[BEGIN The data]
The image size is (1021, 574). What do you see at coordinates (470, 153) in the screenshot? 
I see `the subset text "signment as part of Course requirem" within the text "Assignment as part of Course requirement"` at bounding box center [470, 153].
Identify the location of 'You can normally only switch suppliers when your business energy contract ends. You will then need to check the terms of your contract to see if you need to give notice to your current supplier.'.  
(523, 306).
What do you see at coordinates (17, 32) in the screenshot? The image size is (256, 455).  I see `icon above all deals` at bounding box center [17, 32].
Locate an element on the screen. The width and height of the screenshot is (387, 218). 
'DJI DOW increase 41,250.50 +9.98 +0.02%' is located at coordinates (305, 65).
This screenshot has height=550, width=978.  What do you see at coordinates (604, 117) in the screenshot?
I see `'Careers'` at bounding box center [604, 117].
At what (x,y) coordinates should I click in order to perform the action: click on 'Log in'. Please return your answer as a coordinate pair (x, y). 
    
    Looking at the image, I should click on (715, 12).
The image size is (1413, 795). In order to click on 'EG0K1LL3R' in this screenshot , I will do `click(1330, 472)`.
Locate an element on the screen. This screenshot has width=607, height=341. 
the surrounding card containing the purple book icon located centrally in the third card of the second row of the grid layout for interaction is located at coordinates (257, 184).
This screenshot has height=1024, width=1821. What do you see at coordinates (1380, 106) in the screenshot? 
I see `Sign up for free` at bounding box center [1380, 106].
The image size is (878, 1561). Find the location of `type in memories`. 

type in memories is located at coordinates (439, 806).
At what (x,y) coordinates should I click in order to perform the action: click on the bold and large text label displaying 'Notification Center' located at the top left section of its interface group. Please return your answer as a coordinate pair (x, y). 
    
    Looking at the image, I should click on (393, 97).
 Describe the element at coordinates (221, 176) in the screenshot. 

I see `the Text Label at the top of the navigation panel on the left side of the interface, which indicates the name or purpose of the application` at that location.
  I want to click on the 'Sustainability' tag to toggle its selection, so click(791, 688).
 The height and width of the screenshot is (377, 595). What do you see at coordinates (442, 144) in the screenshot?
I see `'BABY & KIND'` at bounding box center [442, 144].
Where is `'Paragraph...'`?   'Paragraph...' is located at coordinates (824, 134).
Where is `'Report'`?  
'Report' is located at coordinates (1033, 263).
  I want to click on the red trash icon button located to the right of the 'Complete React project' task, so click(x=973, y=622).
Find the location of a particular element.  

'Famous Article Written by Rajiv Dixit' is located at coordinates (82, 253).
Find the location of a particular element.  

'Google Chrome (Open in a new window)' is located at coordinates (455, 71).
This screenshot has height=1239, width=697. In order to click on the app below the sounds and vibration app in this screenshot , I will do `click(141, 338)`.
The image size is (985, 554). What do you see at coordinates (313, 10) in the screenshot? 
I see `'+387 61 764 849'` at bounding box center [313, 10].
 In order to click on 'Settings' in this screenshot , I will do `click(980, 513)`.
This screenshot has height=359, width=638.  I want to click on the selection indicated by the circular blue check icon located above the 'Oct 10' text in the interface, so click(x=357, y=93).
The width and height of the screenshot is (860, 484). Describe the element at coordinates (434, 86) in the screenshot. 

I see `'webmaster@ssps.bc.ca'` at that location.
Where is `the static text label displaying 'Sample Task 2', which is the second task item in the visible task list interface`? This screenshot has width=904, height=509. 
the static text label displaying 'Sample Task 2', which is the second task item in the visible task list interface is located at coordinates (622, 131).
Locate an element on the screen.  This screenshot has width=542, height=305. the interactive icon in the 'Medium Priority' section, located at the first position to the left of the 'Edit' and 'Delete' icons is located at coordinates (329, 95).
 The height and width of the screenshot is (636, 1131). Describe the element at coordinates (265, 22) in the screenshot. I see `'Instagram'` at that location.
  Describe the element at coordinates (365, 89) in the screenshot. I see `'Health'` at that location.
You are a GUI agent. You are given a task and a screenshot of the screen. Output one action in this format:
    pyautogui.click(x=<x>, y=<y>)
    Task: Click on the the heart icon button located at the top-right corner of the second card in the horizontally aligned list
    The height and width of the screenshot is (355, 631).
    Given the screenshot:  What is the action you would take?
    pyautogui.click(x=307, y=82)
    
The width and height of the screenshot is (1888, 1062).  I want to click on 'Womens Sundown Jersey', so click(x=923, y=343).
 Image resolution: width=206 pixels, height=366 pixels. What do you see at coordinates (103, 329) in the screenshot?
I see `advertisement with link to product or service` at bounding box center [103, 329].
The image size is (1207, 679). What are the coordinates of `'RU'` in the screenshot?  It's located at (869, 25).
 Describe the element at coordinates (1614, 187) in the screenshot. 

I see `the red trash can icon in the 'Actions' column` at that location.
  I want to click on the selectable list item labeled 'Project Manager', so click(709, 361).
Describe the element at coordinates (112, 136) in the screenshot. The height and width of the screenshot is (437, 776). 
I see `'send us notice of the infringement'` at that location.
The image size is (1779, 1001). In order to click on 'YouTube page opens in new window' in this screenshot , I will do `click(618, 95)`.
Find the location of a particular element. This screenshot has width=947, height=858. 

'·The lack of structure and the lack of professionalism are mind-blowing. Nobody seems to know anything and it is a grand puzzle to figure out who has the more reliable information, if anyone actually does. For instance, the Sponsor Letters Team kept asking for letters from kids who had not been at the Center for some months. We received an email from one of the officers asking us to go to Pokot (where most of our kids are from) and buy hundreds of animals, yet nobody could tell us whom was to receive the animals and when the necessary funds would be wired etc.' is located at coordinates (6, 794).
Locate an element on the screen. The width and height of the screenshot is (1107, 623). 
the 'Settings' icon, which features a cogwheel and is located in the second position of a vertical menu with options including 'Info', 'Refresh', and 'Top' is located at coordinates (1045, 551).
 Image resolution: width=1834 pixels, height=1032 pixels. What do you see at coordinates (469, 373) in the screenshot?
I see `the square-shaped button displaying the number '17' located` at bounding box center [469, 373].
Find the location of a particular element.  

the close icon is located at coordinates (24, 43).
[END The data]
**Goal of the exercise**. Present every one of the lines above as a Markdown table with two columns, Row and Line, numbering the rows in order and omitting any blank lines.

**Solution for this problem**.
| Row | Line |
|---|---|
| 1 | The image size is (1021, 574). What do you see at coordinates (470, 153) in the screenshot?  |
| 2 | I see `the subset text "signment as part of Course requirem" within the text "Assignment as part of Course requirement"` at bounding box center [470, 153]. |
| 3 | Identify the location of 'You can normally only switch suppliers when your business energy contract ends. You will then need to check the terms of your contract to see if you need to give notice to your current supplier.'.   |
| 4 | (523, 306). |
| 5 | What do you see at coordinates (17, 32) in the screenshot? The image size is (256, 455).  I see `icon above all deals` at bounding box center [17, 32]. |
| 6 | Locate an element on the screen. The width and height of the screenshot is (387, 218).  |
| 7 | 'DJI DOW increase 41,250.50 +9.98 +0.02%' is located at coordinates (305, 65). |
| 8 | This screenshot has height=550, width=978.  What do you see at coordinates (604, 117) in the screenshot? |
| 9 | I see `'Careers'` at bounding box center [604, 117]. |
| 10 | At what (x,y) coordinates should I click in order to perform the action: click on 'Log in'. Please return your answer as a coordinate pair (x, y).  |
| 11 |     Looking at the image, I should click on (715, 12). |
| 12 | The image size is (1413, 795). In order to click on 'EG0K1LL3R' in this screenshot , I will do `click(1330, 472)`. |
| 13 | Locate an element on the screen. This screenshot has width=607, height=341.  |
| 14 | the surrounding card containing the purple book icon located centrally in the third card of the second row of the grid layout for interaction is located at coordinates (257, 184). |
| 15 | This screenshot has height=1024, width=1821. What do you see at coordinates (1380, 106) in the screenshot?  |
| 16 | I see `Sign up for free` at bounding box center [1380, 106]. |
| 17 | The image size is (878, 1561). Find the location of `type in memories`.  |
| 18 | type in memories is located at coordinates (439, 806). |
| 19 | At what (x,y) coordinates should I click in order to perform the action: click on the bold and large text label displaying 'Notification Center' located at the top left section of its interface group. Please return your answer as a coordinate pair (x, y).  |
| 20 |     Looking at the image, I should click on (393, 97). |
| 21 |  Describe the element at coordinates (221, 176) in the screenshot.  |
| 22 | I see `the Text Label at the top of the navigation panel on the left side of the interface, which indicates the name or purpose of the application` at that location. |
| 23 |   I want to click on the 'Sustainability' tag to toggle its selection, so click(791, 688). |
| 24 |  The height and width of the screenshot is (377, 595). What do you see at coordinates (442, 144) in the screenshot? |
| 25 | I see `'BABY & KIND'` at bounding box center [442, 144]. |
| 26 | Where is `'Paragraph...'`?   'Paragraph...' is located at coordinates (824, 134). |
| 27 | Where is `'Report'`?   |
| 28 | 'Report' is located at coordinates (1033, 263). |
| 29 |   I want to click on the red trash icon button located to the right of the 'Complete React project' task, so click(x=973, y=622). |
| 30 | Find the location of a particular element.   |
| 31 | 'Famous Article Written by Rajiv Dixit' is located at coordinates (82, 253). |
| 32 | Find the location of a particular element.   |
| 33 | 'Google Chrome (Open in a new window)' is located at coordinates (455, 71). |
| 34 | This screenshot has height=1239, width=697. In order to click on the app below the sounds and vibration app in this screenshot , I will do `click(141, 338)`. |
| 35 | The image size is (985, 554). What do you see at coordinates (313, 10) in the screenshot?  |
| 36 | I see `'+387 61 764 849'` at bounding box center [313, 10]. |
| 37 |  In order to click on 'Settings' in this screenshot , I will do `click(980, 513)`. |
| 38 | This screenshot has height=359, width=638.  I want to click on the selection indicated by the circular blue check icon located above the 'Oct 10' text in the interface, so click(x=357, y=93). |
| 39 | The width and height of the screenshot is (860, 484). Describe the element at coordinates (434, 86) in the screenshot.  |
| 40 | I see `'webmaster@ssps.bc.ca'` at that location. |
| 41 | Where is `the static text label displaying 'Sample Task 2', which is the second task item in the visible task list interface`? This screenshot has width=904, height=509.  |
| 42 | the static text label displaying 'Sample Task 2', which is the second task item in the visible task list interface is located at coordinates (622, 131). |
| 43 | Locate an element on the screen.  This screenshot has width=542, height=305. the interactive icon in the 'Medium Priority' section, located at the first position to the left of the 'Edit' and 'Delete' icons is located at coordinates (329, 95). |
| 44 |  The height and width of the screenshot is (636, 1131). Describe the element at coordinates (265, 22) in the screenshot. I see `'Instagram'` at that location. |
| 45 |   Describe the element at coordinates (365, 89) in the screenshot. I see `'Health'` at that location. |
| 46 | You are a GUI agent. You are given a task and a screenshot of the screen. Output one action in this format: |
| 47 |     pyautogui.click(x=<x>, y=<y>) |
| 48 |     Task: Click on the the heart icon button located at the top-right corner of the second card in the horizontally aligned list |
| 49 |     The height and width of the screenshot is (355, 631). |
| 50 |     Given the screenshot:  What is the action you would take? |
| 51 |     pyautogui.click(x=307, y=82) |
| 52 | The width and height of the screenshot is (1888, 1062).  I want to click on 'Womens Sundown Jersey', so click(x=923, y=343). |
| 53 |  Image resolution: width=206 pixels, height=366 pixels. What do you see at coordinates (103, 329) in the screenshot? |
| 54 | I see `advertisement with link to product or service` at bounding box center [103, 329]. |
| 55 | The image size is (1207, 679). What are the coordinates of `'RU'` in the screenshot?  It's located at (869, 25). |
| 56 |  Describe the element at coordinates (1614, 187) in the screenshot.  |
| 57 | I see `the red trash can icon in the 'Actions' column` at that location. |
| 58 |   I want to click on the selectable list item labeled 'Project Manager', so click(709, 361). |
| 59 | Describe the element at coordinates (112, 136) in the screenshot. The height and width of the screenshot is (437, 776).  |
| 60 | I see `'send us notice of the infringement'` at that location. |
| 61 | The image size is (1779, 1001). In order to click on 'YouTube page opens in new window' in this screenshot , I will do `click(618, 95)`. |
| 62 | Find the location of a particular element. This screenshot has width=947, height=858.  |
| 63 | '·The lack of structure and the lack of professionalism are mind-blowing. Nobody seems to know anything and it is a grand puzzle to figure out who has the more reliable information, if anyone actually does. For instance, the Sponsor Letters Team kept asking for letters from kids who had not been at the Center for some months. We received an email from one of the officers asking us to go to Pokot (where most of our kids are from) and buy hundreds of animals, yet nobody could tell us whom was to receive the animals and when the necessary funds would be wired etc.' is located at coordinates (6, 794). |
| 64 | Locate an element on the screen. The width and height of the screenshot is (1107, 623).  |
| 65 | the 'Settings' icon, which features a cogwheel and is located in the second position of a vertical menu with options including 'Info', 'Refresh', and 'Top' is located at coordinates (1045, 551). |
| 66 |  Image resolution: width=1834 pixels, height=1032 pixels. What do you see at coordinates (469, 373) in the screenshot? |
| 67 | I see `the square-shaped button displaying the number '17' located` at bounding box center [469, 373]. |
| 68 | Find the location of a particular element.   |
| 69 | the close icon is located at coordinates (24, 43). |